Arrow McLaren SP driver Pato O'Ward (5) stands in his pit box Tuesday, May 17, 2022, during the first day of Indianapolis 500 practice at Indianapolis Motor Speedway.
Arrow McLaren SP driver Pato O'Ward (5) stands in his pit box Tuesday, May 17, 2022, during the first day of Indianapolis 500 practice at Indianapolis Motor Speedway.

Pato O’Ward

The Arrow McLaren SP driver needed a massive bounce-back weekend after a pair of DNFs due to mechanical failures not of his own doing. What he got instead was a struggle up to 11th from 15th, on a day where his teammate had a podium finish and four of the five drivers ahead of him in points either maintained their leads, increased their gaps or jumped ahead of O’Ward. All weekend, both he and strategist Taylor Kiel simply said O’Ward just couldn’t get comfortable, and it showed.

The Mexican driver and his team continue to lack the ability for his bad days to end with him running 7th or 8th, only that much more crucial when you consider the now six times he’s finished outside the top-10 for various reasons in 2022. Barring a run of consecutive wins and four or five podiums to cap the year (he only has two thus far), it looks as if O’Ward will again fall short of his title dreams.

A. J. Foyt Enterprises driver Kyle Kirkwood (14) prepares to put on his helmet Friday, May 20, 2022, during Fast Friday practice in preparation for the 106th running of the Indianapolis 500 ta Indianapolis Motor Speedway.
A. J. Foyt Enterprises driver Kyle Kirkwood (14) prepares to put on his helmet Friday, May 20, 2022, during Fast Friday practice in preparation for the 106th running of the Indianapolis 500 ta Indianapolis Motor Speedway.

Rookies

Outside Christian Lundgaard’s 8th-place finish, Sunday was yet another rough day for IndyCar’s pool of five full-time rookies in 2022. When you take away Lundgaard, who’s begun to separate himself a bit in the Rookie of the Year race (20-point lead on David Malukas), the other four have combined for seven top-10 starts but just three top-10 finishes and 15 top-15 starts but just nine top-15 finishes in 2022.

As he often has been this year, Malukas was plagued by a poor pitstop, losing seven spots to the leader-pack when nearly the entire field stopped on Lap 47, dropping from 5th to 14th (with two cars staying out). He’d eventually finish 12th, but there was clearly more speed there. Similarly, Callum Ilott took 14th after starting 7th, hampered by wing damage he suffered on Lap 21 that briefly left him a lap down and saw him sitting 23rd at the halfway point.

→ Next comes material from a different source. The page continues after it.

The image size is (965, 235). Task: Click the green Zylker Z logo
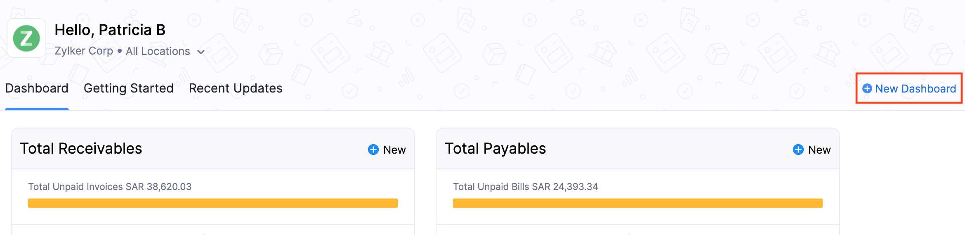tap(26, 38)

Despite the great work over the race’s latter half, it’s easy to wonder again ‘what if’ with such a strong starting spot.

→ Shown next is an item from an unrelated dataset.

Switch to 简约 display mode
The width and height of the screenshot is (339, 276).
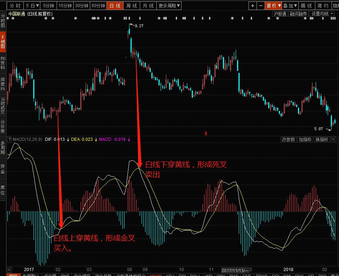click(322, 6)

Elsewhere, Kyle Kirkwood suffered his fifth DNF of the year, giving more than a half-dozen crashes for an A.J. Foyt Racing team struggling with budget woes related to the lack of checks from ROKiT. And Devlin DeFrancesco, running in his hometown, thought he had even more than his 12th-place starting spot due to an impeding penalty he suffered in the Fast 12, then came home 18th.

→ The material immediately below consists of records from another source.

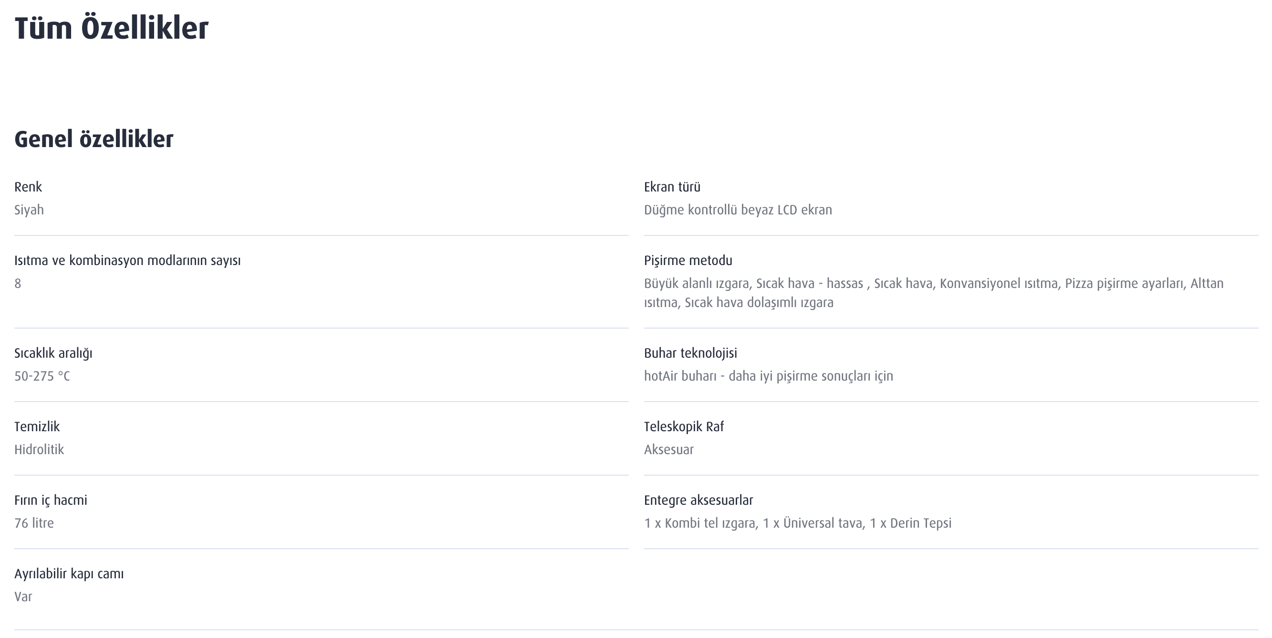This screenshot has height=638, width=1272.
Task: Click the "Hidrolitik" cleaning value
Action: 39,450
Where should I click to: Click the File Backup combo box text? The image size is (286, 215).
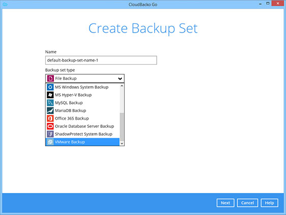point(66,78)
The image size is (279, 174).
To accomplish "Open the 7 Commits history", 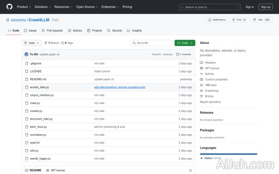I will point(184,54).
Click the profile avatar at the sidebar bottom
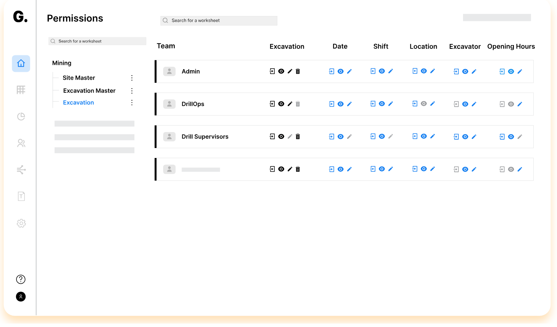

It’s likely a testament to just how deep IndyCar’s talent pool is nowadays, that even a star-studded rookie class full of international talent has just two drivers in the top-20 in points through 10 races, and none better than 16th (Lundgaard). What’s been more curious, though, is the lack of podiums or even top-5s from that group. Typically, you can count on a couple of those sprinkled in, but instead, they’ve done well to come away 8th or so.